Hace dos meses, don Vicente Guillén, diputado del PSOE por Teruel, escribía lo siguiente en su blog: “La vicepresidenta 1ª del Gobierno compareció el martes pasado en la Comisión Constitucional del Congreso de los Diputados. Una comparecencia en la que quedó en evidencia la solidez, el sentido de Estado y la fiabilidad del Gobierno frente a la demagogia”. Más adelante añade: “Se acordaron en el ámbito de la Función Pública cincuenta medidas.
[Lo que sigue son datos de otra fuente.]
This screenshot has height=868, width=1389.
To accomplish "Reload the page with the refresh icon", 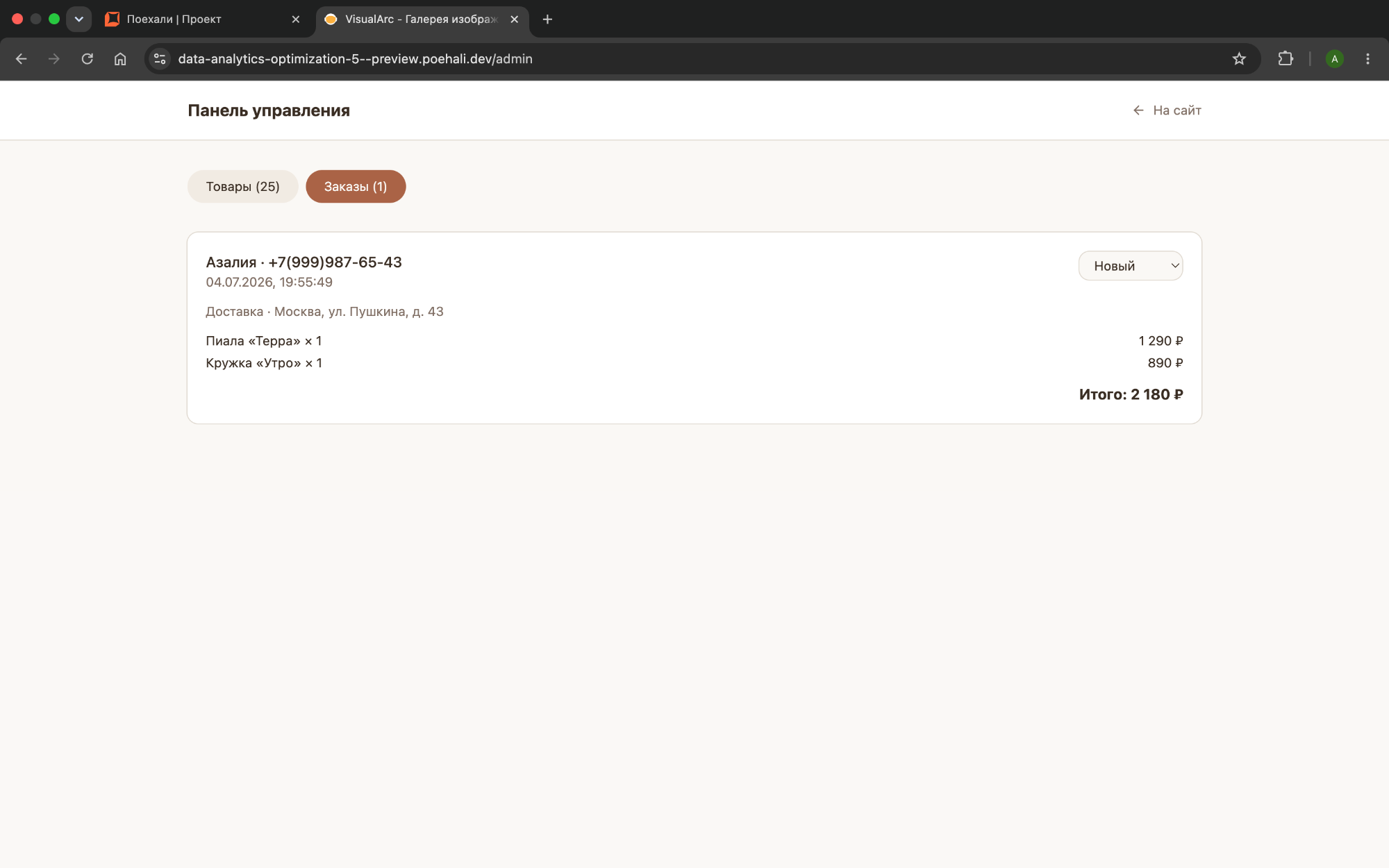I will tap(87, 59).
Así se acordó el pacto retributivo que incrementaba los salarios de los funcionarios públicos un 0,3% en 2010. Y ese compromiso se va a cumplir porque los pactos están para ser cumplidos, como siempre ha sido según el cuerpo jurídico español y la costumbre de nuestro país”. No sé muy bien a qué o a quién se refiere por el cuerpo jurídico español, pero eso es lo de menos, aunque el señor Guillén es licenciado en Derecho y debería ser más preciso en sus expresiones. Lo que realmente importa es lo que dice de la demagogia y de que los pactos deben ser cumplidos—pacta sunt servanda—, según los principios del Derecho. Han sido suficientes dos meses para que el señor diputado se haya quedado con el culo al aire. Eso le pasa por prometer algo que no depende de su voluntad. Ahora deberá pedir explicaciones a Zapatero y al Gobierno y renunciar a sus escaño si no rectifican las medidas económicas que acaban de tomar. Y no cabe que le den por respuesta que al principio de que los pactos deben cumplirse, hay que añadirle la cláusula “mientras estén así las cosas”—rebus sic stantibus—porque en tan poco tiempo no han podido cambiar tanto las circunstancias. Y si en el momento de celebrarse el pacto, una de las partes, el Gobierno, ocultó información que impedía el cumplimiento de lo pactado, nos encontramos en un supuesto mucho más grave: que una de las partes ha obrado de mala fe. Cabe una tercera posibilidad: que el Gobierno no se entera de nada, no sabe ni lo que firma. Menudo marrón le han endiñado a nuestro paisano don Vicente Guillén. Si se une a las manifestaciones que han convocado los sindicatos, tal vez podamos entre todos conseguir que el Gobierno cumpla lo pactado.